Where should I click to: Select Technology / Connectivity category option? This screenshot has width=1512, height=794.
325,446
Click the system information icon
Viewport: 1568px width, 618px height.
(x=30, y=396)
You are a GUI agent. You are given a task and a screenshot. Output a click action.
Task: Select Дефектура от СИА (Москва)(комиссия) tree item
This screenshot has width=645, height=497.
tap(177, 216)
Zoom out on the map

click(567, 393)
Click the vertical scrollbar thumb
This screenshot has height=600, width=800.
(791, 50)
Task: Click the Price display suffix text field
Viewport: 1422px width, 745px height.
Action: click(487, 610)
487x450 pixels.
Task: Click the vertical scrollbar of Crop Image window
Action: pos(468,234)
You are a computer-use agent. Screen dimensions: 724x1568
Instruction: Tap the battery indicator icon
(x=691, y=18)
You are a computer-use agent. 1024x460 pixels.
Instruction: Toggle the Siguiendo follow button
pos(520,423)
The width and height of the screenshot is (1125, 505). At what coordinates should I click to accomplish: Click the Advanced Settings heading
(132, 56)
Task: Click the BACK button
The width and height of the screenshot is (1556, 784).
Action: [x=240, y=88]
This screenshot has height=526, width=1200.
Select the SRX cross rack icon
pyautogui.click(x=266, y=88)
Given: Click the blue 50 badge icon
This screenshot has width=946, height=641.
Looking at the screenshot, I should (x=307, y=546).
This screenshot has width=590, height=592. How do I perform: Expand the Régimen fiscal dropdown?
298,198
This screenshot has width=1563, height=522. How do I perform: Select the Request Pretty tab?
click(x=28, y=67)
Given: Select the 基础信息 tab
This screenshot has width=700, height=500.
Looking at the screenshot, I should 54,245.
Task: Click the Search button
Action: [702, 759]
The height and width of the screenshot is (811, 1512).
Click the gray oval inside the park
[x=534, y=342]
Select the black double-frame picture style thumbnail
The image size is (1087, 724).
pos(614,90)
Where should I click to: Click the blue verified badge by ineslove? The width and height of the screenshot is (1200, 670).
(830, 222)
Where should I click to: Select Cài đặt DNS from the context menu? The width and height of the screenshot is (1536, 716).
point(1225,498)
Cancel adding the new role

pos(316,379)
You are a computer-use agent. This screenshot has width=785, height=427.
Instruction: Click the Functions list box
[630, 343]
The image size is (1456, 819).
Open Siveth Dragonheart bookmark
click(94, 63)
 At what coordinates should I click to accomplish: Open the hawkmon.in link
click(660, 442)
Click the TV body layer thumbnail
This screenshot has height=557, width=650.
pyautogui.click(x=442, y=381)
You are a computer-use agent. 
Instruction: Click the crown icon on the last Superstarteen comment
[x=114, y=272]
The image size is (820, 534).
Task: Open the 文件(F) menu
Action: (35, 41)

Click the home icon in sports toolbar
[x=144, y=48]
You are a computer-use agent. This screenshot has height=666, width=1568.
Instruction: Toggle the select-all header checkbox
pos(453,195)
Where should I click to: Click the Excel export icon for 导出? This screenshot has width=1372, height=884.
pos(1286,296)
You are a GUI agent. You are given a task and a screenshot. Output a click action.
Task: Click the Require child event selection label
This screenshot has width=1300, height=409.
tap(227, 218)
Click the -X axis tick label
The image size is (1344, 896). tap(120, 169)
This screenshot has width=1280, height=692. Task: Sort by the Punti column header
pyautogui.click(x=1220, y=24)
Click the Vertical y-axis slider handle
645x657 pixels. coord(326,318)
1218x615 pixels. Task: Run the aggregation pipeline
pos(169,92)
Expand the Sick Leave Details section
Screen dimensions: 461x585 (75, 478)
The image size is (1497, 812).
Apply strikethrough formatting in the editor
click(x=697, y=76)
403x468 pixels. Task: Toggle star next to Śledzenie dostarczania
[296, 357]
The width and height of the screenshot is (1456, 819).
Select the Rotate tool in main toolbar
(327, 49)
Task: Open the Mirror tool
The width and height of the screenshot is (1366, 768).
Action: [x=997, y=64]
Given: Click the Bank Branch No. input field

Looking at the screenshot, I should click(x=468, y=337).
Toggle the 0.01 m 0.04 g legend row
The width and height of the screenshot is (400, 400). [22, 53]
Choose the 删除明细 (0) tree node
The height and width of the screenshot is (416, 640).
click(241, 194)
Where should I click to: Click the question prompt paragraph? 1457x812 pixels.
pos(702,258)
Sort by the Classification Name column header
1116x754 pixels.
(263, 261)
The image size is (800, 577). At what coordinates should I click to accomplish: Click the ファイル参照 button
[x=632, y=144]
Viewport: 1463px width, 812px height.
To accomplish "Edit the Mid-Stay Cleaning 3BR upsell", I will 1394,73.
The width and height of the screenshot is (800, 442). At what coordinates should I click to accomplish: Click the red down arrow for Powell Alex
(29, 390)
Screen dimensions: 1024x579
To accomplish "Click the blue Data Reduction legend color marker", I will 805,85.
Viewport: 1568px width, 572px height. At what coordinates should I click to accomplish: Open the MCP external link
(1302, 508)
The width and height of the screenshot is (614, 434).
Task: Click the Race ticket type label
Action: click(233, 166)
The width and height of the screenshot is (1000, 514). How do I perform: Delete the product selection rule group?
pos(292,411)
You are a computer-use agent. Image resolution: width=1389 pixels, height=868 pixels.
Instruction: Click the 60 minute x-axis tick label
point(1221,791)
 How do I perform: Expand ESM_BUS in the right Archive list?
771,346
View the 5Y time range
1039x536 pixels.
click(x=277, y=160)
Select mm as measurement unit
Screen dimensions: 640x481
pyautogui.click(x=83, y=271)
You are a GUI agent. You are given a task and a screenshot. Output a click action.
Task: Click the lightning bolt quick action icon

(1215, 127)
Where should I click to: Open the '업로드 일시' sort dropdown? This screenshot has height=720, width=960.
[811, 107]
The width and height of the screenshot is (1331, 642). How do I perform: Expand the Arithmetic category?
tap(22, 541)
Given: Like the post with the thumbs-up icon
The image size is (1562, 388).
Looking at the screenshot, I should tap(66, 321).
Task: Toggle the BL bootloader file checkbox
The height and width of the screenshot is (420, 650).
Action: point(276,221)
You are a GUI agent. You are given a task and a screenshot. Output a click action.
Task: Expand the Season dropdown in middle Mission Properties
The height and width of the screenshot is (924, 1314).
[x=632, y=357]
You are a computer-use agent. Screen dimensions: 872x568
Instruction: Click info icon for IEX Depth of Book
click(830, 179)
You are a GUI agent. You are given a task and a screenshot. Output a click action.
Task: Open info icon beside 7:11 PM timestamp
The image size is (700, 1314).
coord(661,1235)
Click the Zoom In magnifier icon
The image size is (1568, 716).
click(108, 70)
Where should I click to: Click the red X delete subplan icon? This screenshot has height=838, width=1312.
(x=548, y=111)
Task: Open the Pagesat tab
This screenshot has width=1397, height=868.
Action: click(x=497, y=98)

********

▶ **PROBLEM**
Swap "You are a GUI agent" for "You are an interface agent" in every one of the entries above and give them back with nothing else altered.

▶ **SOLUTION TO THE PROBLEM**
Where should I click to: Select Technology / Connectivity category option? This screenshot has width=1512, height=794.
325,446
Click the system information icon
Viewport: 1568px width, 618px height.
(x=30, y=396)
You are an interface agent. You are given a task and a screenshot. Output a click action.
Task: Select Дефектура от СИА (Москва)(комиссия) tree item
This screenshot has width=645, height=497.
tap(177, 216)
Zoom out on the map

click(567, 393)
Click the vertical scrollbar thumb
This screenshot has height=600, width=800.
(791, 50)
Task: Click the Price display suffix text field
Viewport: 1422px width, 745px height.
Action: click(487, 610)
487x450 pixels.
Task: Click the vertical scrollbar of Crop Image window
Action: pos(468,234)
You are a computer-use agent. Screen dimensions: 724x1568
Instruction: Tap the battery indicator icon
(x=691, y=18)
You are a computer-use agent. 1024x460 pixels.
Instruction: Toggle the Siguiendo follow button
pos(520,423)
The width and height of the screenshot is (1125, 505). At what coordinates should I click to accomplish: Click the Advanced Settings heading
(132, 56)
Task: Click the BACK button
The width and height of the screenshot is (1556, 784).
Action: [x=240, y=88]
This screenshot has height=526, width=1200.
Select the SRX cross rack icon
pyautogui.click(x=266, y=88)
Given: Click the blue 50 badge icon
This screenshot has width=946, height=641.
Looking at the screenshot, I should (x=307, y=546).
This screenshot has width=590, height=592. How do I perform: Expand the Régimen fiscal dropdown?
298,198
This screenshot has width=1563, height=522. How do I perform: Select the Request Pretty tab?
click(x=28, y=67)
Given: Select the 基础信息 tab
This screenshot has width=700, height=500.
Looking at the screenshot, I should 54,245.
Task: Click the Search button
Action: [702, 759]
The height and width of the screenshot is (811, 1512).
Click the gray oval inside the park
[x=534, y=342]
Select the black double-frame picture style thumbnail
The image size is (1087, 724).
pos(614,90)
Where should I click to: Click the blue verified badge by ineslove? The width and height of the screenshot is (1200, 670).
(830, 222)
Where should I click to: Select Cài đặt DNS from the context menu? The width and height of the screenshot is (1536, 716).
point(1225,498)
Cancel adding the new role

pos(316,379)
You are a computer-use agent. This screenshot has width=785, height=427.
Instruction: Click the Functions list box
[630, 343]
The image size is (1456, 819).
Open Siveth Dragonheart bookmark
click(94, 63)
 At what coordinates should I click to accomplish: Open the hawkmon.in link
click(660, 442)
Click the TV body layer thumbnail
This screenshot has height=557, width=650.
pyautogui.click(x=442, y=381)
You are a computer-use agent. 
Instruction: Click the crown icon on the last Superstarteen comment
[x=114, y=272]
The image size is (820, 534).
Task: Open the 文件(F) menu
Action: (35, 41)

Click the home icon in sports toolbar
[x=144, y=48]
You are a computer-use agent. This screenshot has height=666, width=1568.
Instruction: Toggle the select-all header checkbox
pos(453,195)
Where should I click to: Click the Excel export icon for 导出? This screenshot has width=1372, height=884.
pos(1286,296)
You are an interface agent. You are given a task and a screenshot. Output a click action.
Task: Click the Require child event selection label
This screenshot has width=1300, height=409.
tap(227, 218)
Click the -X axis tick label
The image size is (1344, 896). tap(120, 169)
This screenshot has width=1280, height=692. Task: Sort by the Punti column header
pyautogui.click(x=1220, y=24)
Click the Vertical y-axis slider handle
645x657 pixels. coord(326,318)
1218x615 pixels. Task: Run the aggregation pipeline
pos(169,92)
Expand the Sick Leave Details section
Screen dimensions: 461x585 (75, 478)
The image size is (1497, 812).
Apply strikethrough formatting in the editor
click(x=697, y=76)
403x468 pixels. Task: Toggle star next to Śledzenie dostarczania
[296, 357]
The width and height of the screenshot is (1456, 819).
Select the Rotate tool in main toolbar
(327, 49)
Task: Open the Mirror tool
The width and height of the screenshot is (1366, 768).
Action: [x=997, y=64]
Given: Click the Bank Branch No. input field

Looking at the screenshot, I should click(x=468, y=337).
Toggle the 0.01 m 0.04 g legend row
The width and height of the screenshot is (400, 400). [22, 53]
Choose the 删除明细 (0) tree node
The height and width of the screenshot is (416, 640).
click(241, 194)
Where should I click to: Click the question prompt paragraph? 1457x812 pixels.
pos(702,258)
Sort by the Classification Name column header
1116x754 pixels.
(263, 261)
The image size is (800, 577). At what coordinates should I click to accomplish: Click the ファイル参照 button
[x=632, y=144]
Viewport: 1463px width, 812px height.
To accomplish "Edit the Mid-Stay Cleaning 3BR upsell", I will 1394,73.
The width and height of the screenshot is (800, 442). At what coordinates should I click to accomplish: Click the red down arrow for Powell Alex
(29, 390)
Screen dimensions: 1024x579
To accomplish "Click the blue Data Reduction legend color marker", I will 805,85.
Viewport: 1568px width, 572px height. At what coordinates should I click to accomplish: Open the MCP external link
(1302, 508)
The width and height of the screenshot is (614, 434).
Task: Click the Race ticket type label
Action: click(233, 166)
The width and height of the screenshot is (1000, 514). How do I perform: Delete the product selection rule group?
pos(292,411)
You are a computer-use agent. Image resolution: width=1389 pixels, height=868 pixels.
Instruction: Click the 60 minute x-axis tick label
point(1221,791)
 How do I perform: Expand ESM_BUS in the right Archive list?
771,346
View the 5Y time range
1039x536 pixels.
click(x=277, y=160)
Select mm as measurement unit
Screen dimensions: 640x481
pyautogui.click(x=83, y=271)
You are an interface agent. You are given a task and a screenshot. Output a click action.
Task: Click the lightning bolt quick action icon

(1215, 127)
Where should I click to: Open the '업로드 일시' sort dropdown? This screenshot has height=720, width=960.
[811, 107]
The width and height of the screenshot is (1331, 642). How do I perform: Expand the Arithmetic category?
tap(22, 541)
Given: Like the post with the thumbs-up icon
The image size is (1562, 388).
Looking at the screenshot, I should tap(66, 321).
Task: Toggle the BL bootloader file checkbox
The height and width of the screenshot is (420, 650).
Action: point(276,221)
You are an interface agent. You are given a task and a screenshot. Output a click action.
Task: Expand the Season dropdown in middle Mission Properties
The height and width of the screenshot is (924, 1314).
[x=632, y=357]
You are a computer-use agent. Screen dimensions: 872x568
Instruction: Click info icon for IEX Depth of Book
click(830, 179)
You are an interface agent. You are given a task and a screenshot. Output a click action.
Task: Open info icon beside 7:11 PM timestamp
The image size is (700, 1314).
coord(661,1235)
Click the Zoom In magnifier icon
The image size is (1568, 716).
click(108, 70)
Where should I click to: Click the red X delete subplan icon? This screenshot has height=838, width=1312.
(x=548, y=111)
Task: Open the Pagesat tab
This screenshot has width=1397, height=868.
Action: click(x=497, y=98)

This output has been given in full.